Task details | Reproduce every one of the entries below verbatim, line for line, and omit the pictures from your output.

Raw data |
━━━━━━━━━━
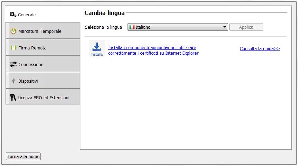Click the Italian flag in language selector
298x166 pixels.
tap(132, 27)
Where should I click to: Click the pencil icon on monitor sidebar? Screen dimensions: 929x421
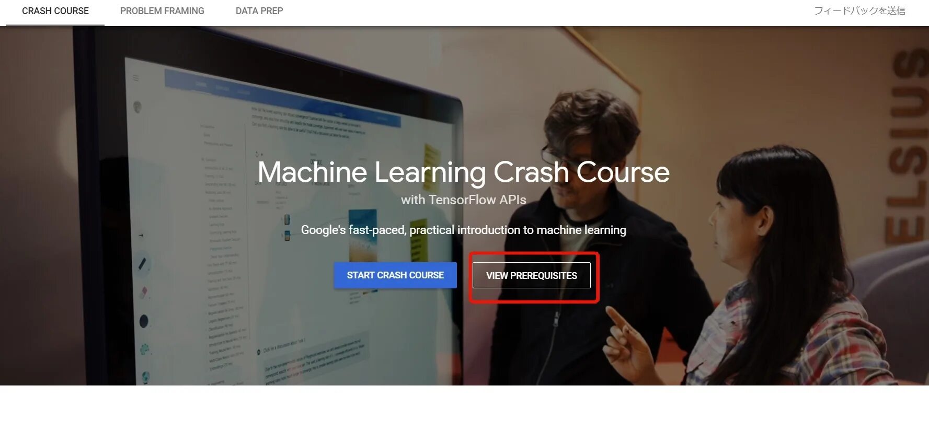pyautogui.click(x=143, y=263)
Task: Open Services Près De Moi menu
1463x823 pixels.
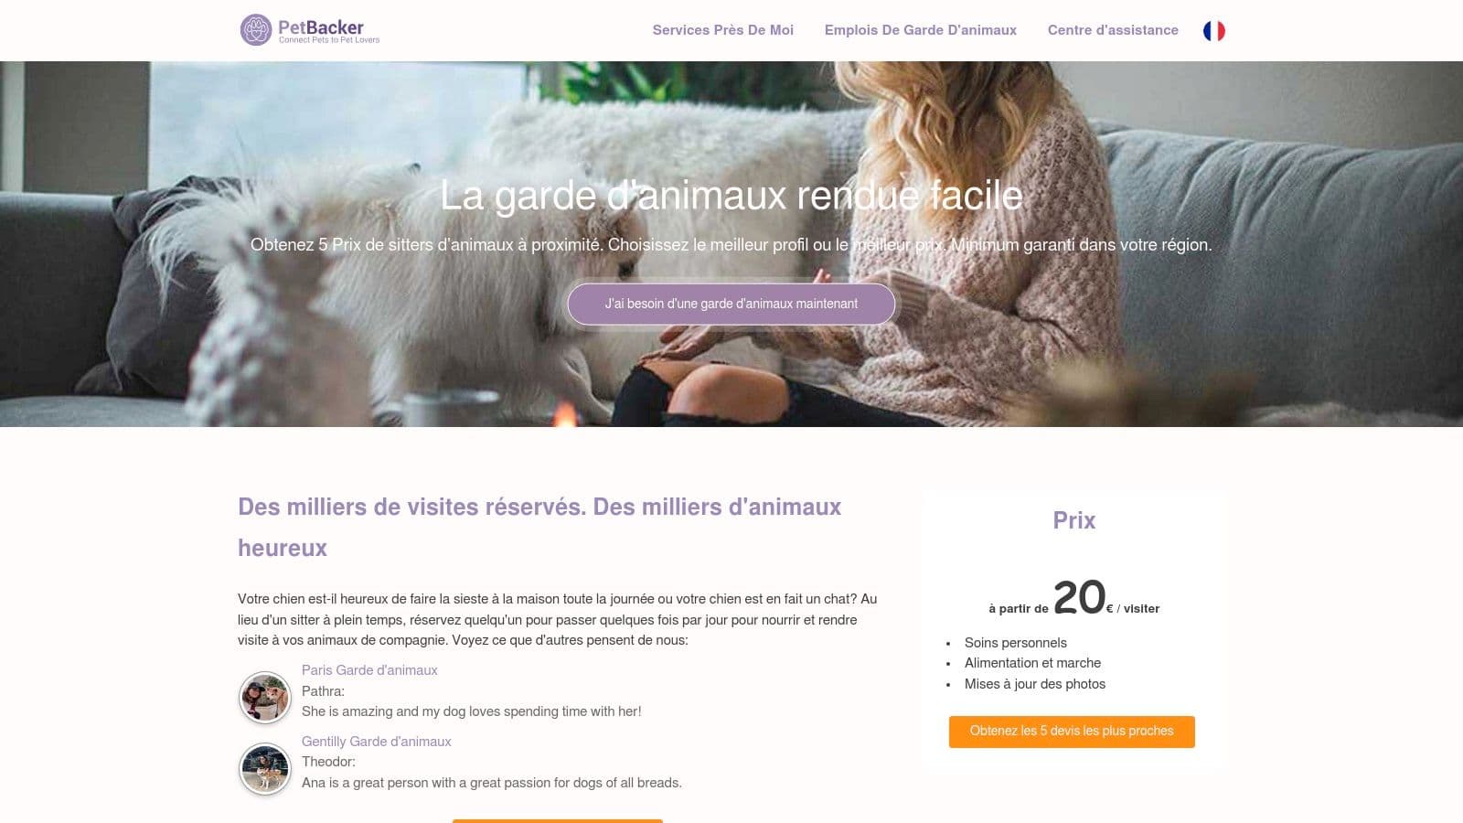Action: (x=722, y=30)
━━━━━━━━━━
In response |
Click the Italian flag in language selector
298x166 pixels.
tap(132, 27)
Where should I click to: Click the pencil icon on monitor sidebar? Screen dimensions: 929x421
pyautogui.click(x=143, y=263)
Task: Open Services Près De Moi menu
1463x823 pixels.
Action: (x=722, y=30)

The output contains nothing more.